If I self-disclose, I am doing so in a way that will not make the client awkward but invite them to look further into themselves and come back to me with hopefully a deeper evaluation of their life experience or struggles.
I am always observing carefully how my clients respond to this. If it helps to open them up and build our trust I may at later or relevant points do this again. However, if I pick up this is uncomfortable or there is any feeling, I am taking the focus away from them then I will naturally draw this approach to an end. The name of my business ‘Aberdeen Bespoke Counselling’ underlines the necessity to recognise that every client is different, comes with different needs and different goals and I will always be flexible with them.
When my therapist disclosed to me..…
I recall a personal moment when my therapist self-disclosed to me about similar but different chronic pain issues. I immediately felt reassured she might just understand what it’s like to be in pain all the time. She might get how it’s there when you wake up, it follows you to work and it’s there when you go to sleep. I immediately asked what helped, what didn’t help, who did you see, what did you try? And although there wasn’t that magic wand from her, I did come away with a few new avenues to go down and some comfort she really understood some of what I was experiencing.
Conclusion
In conclusion I believe it can be a positive thing for my clients, should they be open to it and find it beneficial to them. What do you think about self-disclosure now you have read this? Would you like your counsellor to self-disclose to you?
I also believe if you are as passionate about being a counsellor, as am I, it can show in how you come across. If your clients can also can feel how passionate and genuine you are, doesn’t this help both sides to open up naturally in that therapeutic hour?
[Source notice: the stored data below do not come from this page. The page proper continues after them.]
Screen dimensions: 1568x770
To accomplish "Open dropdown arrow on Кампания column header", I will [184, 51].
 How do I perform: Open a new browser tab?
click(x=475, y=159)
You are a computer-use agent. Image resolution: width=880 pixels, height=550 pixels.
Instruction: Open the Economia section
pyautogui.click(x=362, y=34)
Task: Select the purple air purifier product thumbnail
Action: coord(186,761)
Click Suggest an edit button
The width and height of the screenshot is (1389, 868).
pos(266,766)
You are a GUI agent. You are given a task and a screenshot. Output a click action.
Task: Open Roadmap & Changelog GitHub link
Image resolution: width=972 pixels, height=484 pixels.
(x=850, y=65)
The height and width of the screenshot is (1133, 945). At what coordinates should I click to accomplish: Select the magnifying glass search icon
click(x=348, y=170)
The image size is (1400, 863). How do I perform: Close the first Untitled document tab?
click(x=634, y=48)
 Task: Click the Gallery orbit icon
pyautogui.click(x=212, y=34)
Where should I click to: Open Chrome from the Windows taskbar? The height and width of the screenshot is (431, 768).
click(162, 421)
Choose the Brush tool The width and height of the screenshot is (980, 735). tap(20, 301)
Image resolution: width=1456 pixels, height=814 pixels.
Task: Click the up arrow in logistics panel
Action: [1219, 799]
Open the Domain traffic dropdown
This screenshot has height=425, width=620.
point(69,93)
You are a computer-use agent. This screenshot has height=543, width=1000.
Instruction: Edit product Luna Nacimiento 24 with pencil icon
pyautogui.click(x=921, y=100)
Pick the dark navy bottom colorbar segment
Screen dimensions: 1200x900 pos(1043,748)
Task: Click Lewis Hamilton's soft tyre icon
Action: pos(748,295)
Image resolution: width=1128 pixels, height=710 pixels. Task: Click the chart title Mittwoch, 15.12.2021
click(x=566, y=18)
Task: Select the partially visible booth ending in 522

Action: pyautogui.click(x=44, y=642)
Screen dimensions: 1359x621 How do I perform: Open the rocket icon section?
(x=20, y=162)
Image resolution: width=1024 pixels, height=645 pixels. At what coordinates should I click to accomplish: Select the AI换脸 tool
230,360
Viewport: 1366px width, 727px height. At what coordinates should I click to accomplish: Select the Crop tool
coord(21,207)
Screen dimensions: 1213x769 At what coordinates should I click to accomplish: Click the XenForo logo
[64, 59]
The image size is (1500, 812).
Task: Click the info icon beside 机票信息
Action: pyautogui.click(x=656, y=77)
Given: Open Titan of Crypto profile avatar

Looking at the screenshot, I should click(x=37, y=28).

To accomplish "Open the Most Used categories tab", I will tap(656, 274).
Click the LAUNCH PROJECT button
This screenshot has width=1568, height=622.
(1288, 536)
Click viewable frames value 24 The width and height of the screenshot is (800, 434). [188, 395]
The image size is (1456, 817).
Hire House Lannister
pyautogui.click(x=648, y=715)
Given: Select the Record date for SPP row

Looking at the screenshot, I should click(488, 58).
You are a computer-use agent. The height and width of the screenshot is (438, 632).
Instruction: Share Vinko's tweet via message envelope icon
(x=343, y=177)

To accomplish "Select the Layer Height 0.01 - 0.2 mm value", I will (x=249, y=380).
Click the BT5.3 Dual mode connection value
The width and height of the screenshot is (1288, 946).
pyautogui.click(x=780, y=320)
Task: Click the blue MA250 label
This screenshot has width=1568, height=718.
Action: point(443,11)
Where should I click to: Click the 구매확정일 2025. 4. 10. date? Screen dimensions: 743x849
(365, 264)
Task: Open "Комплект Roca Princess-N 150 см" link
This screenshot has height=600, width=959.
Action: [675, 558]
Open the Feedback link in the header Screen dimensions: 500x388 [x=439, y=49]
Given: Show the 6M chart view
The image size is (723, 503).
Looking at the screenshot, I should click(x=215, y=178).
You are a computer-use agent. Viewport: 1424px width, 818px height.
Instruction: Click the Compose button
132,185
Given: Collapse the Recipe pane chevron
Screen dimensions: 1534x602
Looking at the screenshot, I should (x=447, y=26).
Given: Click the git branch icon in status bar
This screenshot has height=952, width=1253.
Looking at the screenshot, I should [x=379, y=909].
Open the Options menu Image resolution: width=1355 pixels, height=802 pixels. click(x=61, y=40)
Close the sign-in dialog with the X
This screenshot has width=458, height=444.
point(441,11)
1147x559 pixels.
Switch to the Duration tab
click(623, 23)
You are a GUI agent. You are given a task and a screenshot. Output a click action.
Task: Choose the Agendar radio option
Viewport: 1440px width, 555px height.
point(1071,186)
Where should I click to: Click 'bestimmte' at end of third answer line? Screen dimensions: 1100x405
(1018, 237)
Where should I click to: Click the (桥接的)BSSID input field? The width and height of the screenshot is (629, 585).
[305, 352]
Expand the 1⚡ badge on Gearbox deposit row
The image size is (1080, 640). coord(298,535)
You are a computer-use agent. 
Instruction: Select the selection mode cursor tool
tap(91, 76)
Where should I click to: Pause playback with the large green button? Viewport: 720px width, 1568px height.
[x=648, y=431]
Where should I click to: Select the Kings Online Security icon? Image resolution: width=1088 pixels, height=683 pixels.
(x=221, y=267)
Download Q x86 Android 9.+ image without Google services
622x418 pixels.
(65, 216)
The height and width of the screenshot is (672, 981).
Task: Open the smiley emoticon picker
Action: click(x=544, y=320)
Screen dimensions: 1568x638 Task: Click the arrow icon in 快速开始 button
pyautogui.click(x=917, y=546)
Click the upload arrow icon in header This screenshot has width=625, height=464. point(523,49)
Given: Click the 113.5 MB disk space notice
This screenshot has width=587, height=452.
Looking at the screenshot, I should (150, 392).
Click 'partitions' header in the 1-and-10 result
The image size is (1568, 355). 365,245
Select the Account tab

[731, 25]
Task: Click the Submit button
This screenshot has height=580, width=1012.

Finally, Irvin also says in this article “I love the work, I love the therapy. I love the connections with people” and I too can truly relate to this. This career wasn’t what I have done all my life, in my previous life I worked in Human Resources. However, a fork came in the road and I decided upon a career change. After I found counselling, I studied Person Centred Counselling and I then felt like I had found my vocation in life. I love what I do, I’m constantly reading and researching, attending courses and reflecting on my clients. I do this because I too love counselling and am dedicated to finding that connection with each and every one of my clients.